■ **Written instruction**:
Please write out all these rows again, substituting "screen-control agent" for "computer-use agent" and leaving everything else unchanged.

■ **Records for this exercise**:
# # # # #

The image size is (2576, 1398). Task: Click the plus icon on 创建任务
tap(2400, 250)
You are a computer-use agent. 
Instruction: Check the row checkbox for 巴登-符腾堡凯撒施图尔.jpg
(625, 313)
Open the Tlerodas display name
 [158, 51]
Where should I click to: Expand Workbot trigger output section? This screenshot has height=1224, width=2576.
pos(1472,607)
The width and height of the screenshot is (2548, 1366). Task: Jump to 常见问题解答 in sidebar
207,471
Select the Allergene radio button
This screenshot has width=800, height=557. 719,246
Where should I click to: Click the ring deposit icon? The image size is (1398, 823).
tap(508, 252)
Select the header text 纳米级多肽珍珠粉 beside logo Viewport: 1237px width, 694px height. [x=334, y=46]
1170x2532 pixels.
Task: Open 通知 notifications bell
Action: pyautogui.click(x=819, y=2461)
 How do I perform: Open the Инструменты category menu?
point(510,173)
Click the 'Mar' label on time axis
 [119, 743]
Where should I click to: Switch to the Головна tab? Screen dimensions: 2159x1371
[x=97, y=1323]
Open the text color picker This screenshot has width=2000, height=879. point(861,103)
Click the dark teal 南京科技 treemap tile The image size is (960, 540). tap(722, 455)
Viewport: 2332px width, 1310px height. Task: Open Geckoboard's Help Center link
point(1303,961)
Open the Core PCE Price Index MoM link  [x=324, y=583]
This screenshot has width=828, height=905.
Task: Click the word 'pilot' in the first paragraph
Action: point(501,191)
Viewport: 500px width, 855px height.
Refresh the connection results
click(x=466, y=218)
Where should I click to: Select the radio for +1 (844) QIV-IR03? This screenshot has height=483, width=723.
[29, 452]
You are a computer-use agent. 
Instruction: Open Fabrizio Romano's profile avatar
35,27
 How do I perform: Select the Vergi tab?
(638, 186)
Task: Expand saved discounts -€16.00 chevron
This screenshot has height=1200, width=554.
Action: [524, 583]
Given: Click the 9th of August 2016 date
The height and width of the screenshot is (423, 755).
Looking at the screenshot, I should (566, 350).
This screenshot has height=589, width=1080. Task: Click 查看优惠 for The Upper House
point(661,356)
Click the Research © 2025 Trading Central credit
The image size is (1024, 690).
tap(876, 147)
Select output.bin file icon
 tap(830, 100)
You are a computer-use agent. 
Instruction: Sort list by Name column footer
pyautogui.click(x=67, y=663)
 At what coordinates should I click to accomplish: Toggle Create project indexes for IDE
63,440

# # # # #

■ **Answer in full**:
The image size is (2576, 1398). Task: Click the plus icon on 创建任务
tap(2400, 250)
You are a screen-control agent. 
Instruction: Check the row checkbox for 巴登-符腾堡凯撒施图尔.jpg
(625, 313)
Open the Tlerodas display name
 [158, 51]
Where should I click to: Expand Workbot trigger output section? This screenshot has height=1224, width=2576.
pos(1472,607)
The width and height of the screenshot is (2548, 1366). Task: Jump to 常见问题解答 in sidebar
207,471
Select the Allergene radio button
This screenshot has width=800, height=557. 719,246
Where should I click to: Click the ring deposit icon? The image size is (1398, 823).
tap(508, 252)
Select the header text 纳米级多肽珍珠粉 beside logo Viewport: 1237px width, 694px height. [x=334, y=46]
1170x2532 pixels.
Task: Open 通知 notifications bell
Action: pyautogui.click(x=819, y=2461)
 How do I perform: Open the Инструменты category menu?
point(510,173)
Click the 'Mar' label on time axis
 [119, 743]
Where should I click to: Switch to the Головна tab? Screen dimensions: 2159x1371
[x=97, y=1323]
Open the text color picker This screenshot has width=2000, height=879. point(861,103)
Click the dark teal 南京科技 treemap tile The image size is (960, 540). tap(722, 455)
Viewport: 2332px width, 1310px height. Task: Open Geckoboard's Help Center link
point(1303,961)
Open the Core PCE Price Index MoM link  [x=324, y=583]
This screenshot has width=828, height=905.
Task: Click the word 'pilot' in the first paragraph
Action: point(501,191)
Viewport: 500px width, 855px height.
Refresh the connection results
click(x=466, y=218)
Where should I click to: Select the radio for +1 (844) QIV-IR03? This screenshot has height=483, width=723.
[29, 452]
You are a screen-control agent. 
Instruction: Open Fabrizio Romano's profile avatar
35,27
 How do I perform: Select the Vergi tab?
(638, 186)
Task: Expand saved discounts -€16.00 chevron
This screenshot has height=1200, width=554.
Action: [524, 583]
Given: Click the 9th of August 2016 date
The height and width of the screenshot is (423, 755).
Looking at the screenshot, I should (566, 350).
This screenshot has height=589, width=1080. Task: Click 查看优惠 for The Upper House
point(661,356)
Click the Research © 2025 Trading Central credit
The image size is (1024, 690).
tap(876, 147)
Select output.bin file icon
 tap(830, 100)
You are a screen-control agent. 
Instruction: Sort list by Name column footer
pyautogui.click(x=67, y=663)
 At what coordinates should I click to accomplish: Toggle Create project indexes for IDE
63,440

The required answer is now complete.